Records about locating elements on screens
============================================================
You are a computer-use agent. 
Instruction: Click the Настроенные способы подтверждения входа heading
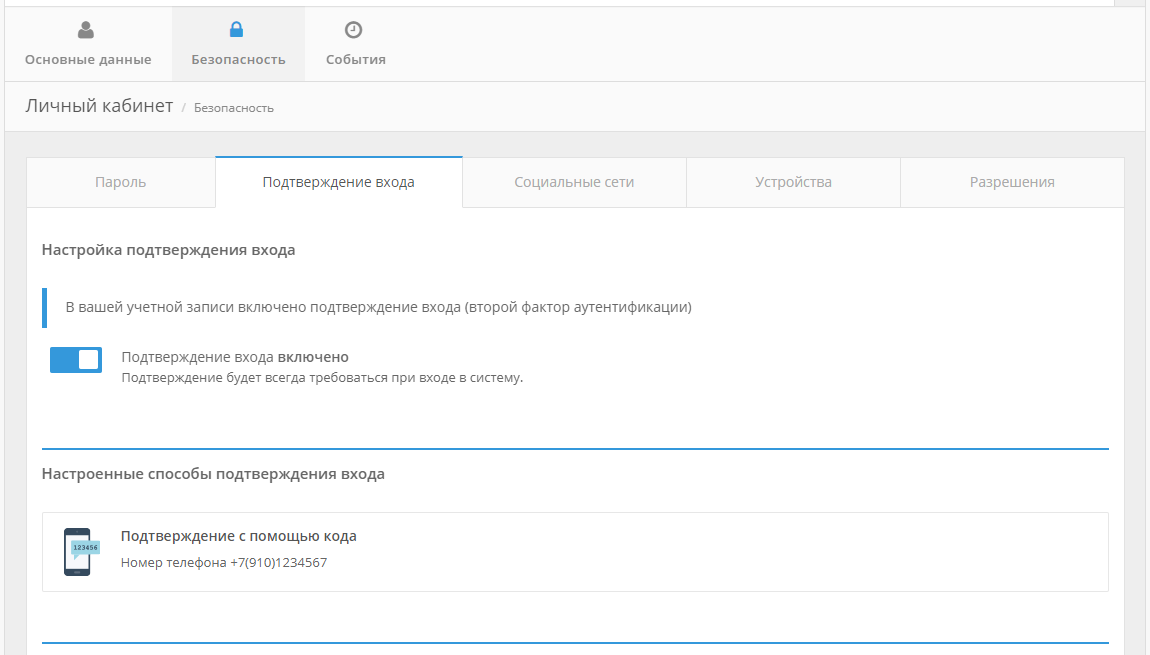click(x=213, y=474)
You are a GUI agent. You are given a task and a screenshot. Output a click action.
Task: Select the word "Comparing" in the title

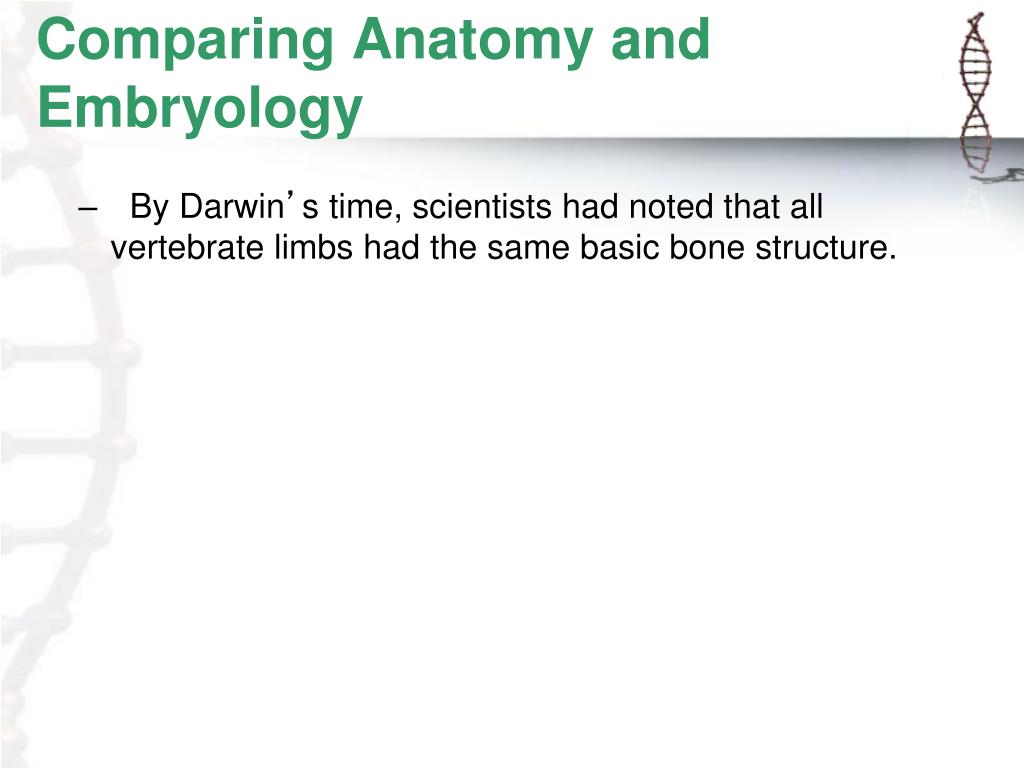[186, 42]
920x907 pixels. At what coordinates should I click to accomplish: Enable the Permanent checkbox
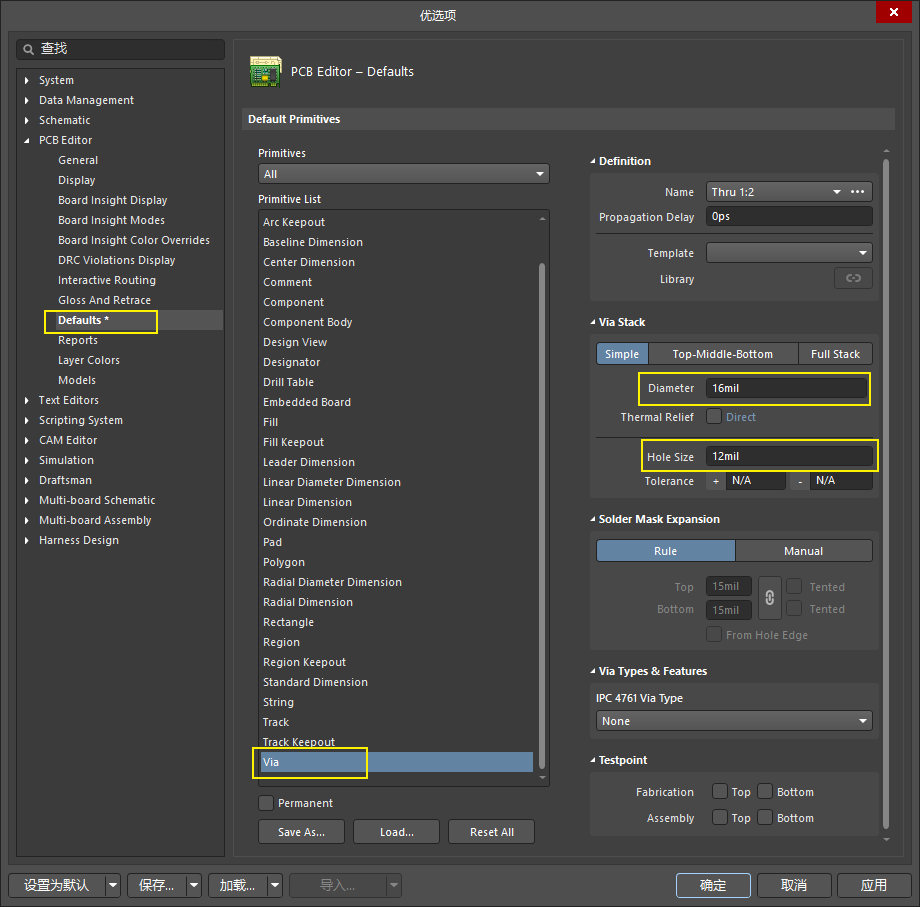(266, 803)
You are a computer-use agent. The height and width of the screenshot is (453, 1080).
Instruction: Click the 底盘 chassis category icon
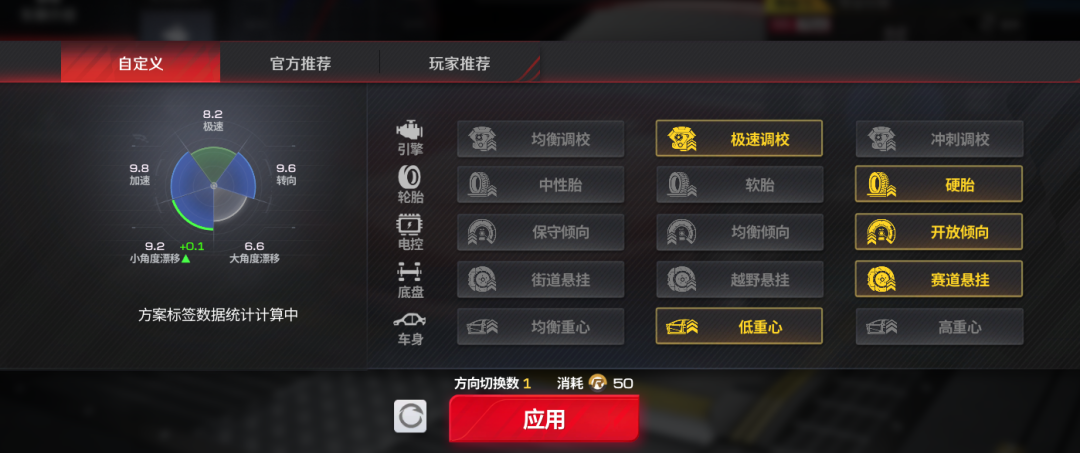410,273
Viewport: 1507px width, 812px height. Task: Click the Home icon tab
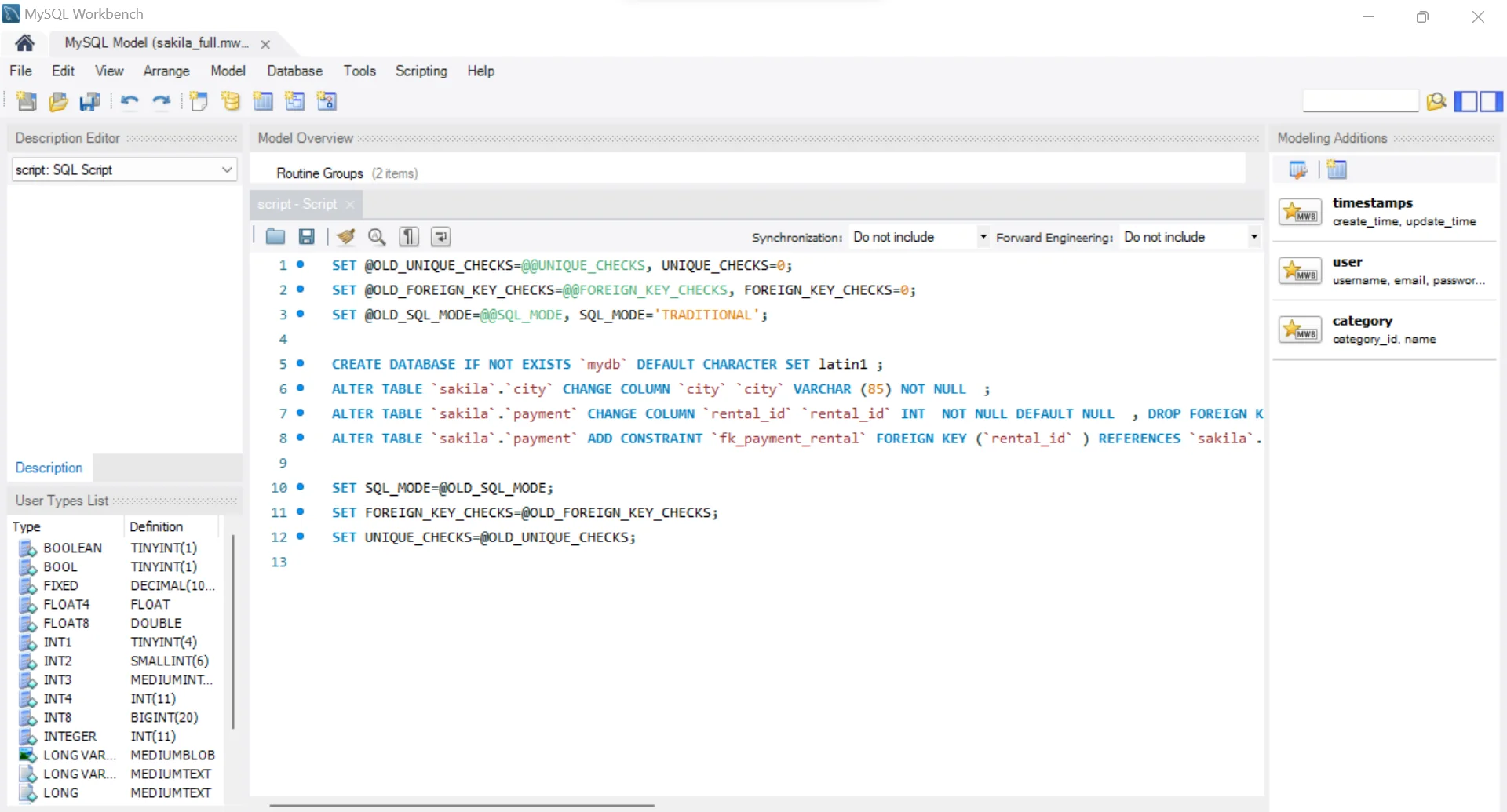[x=24, y=43]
============================================================
Task to carry out =>
Please extract every line of text from the material above, word for word, and omit the pictures.

Completed task =>
You are a computer-use agent. 
Instruction: Click the Настроенные способы подтверждения входа heading
click(x=213, y=474)
You are a GUI agent. You are given a task and a screenshot. Output a click action.
Task: Select the word "Comparing" in the title

[186, 42]
920x907 pixels. At what coordinates should I click to accomplish: Enable the Permanent checkbox
(266, 803)
You are a computer-use agent. The height and width of the screenshot is (453, 1080).
Instruction: Click the 底盘 chassis category icon
410,273
Viewport: 1507px width, 812px height. Task: Click the Home icon tab
[x=24, y=43]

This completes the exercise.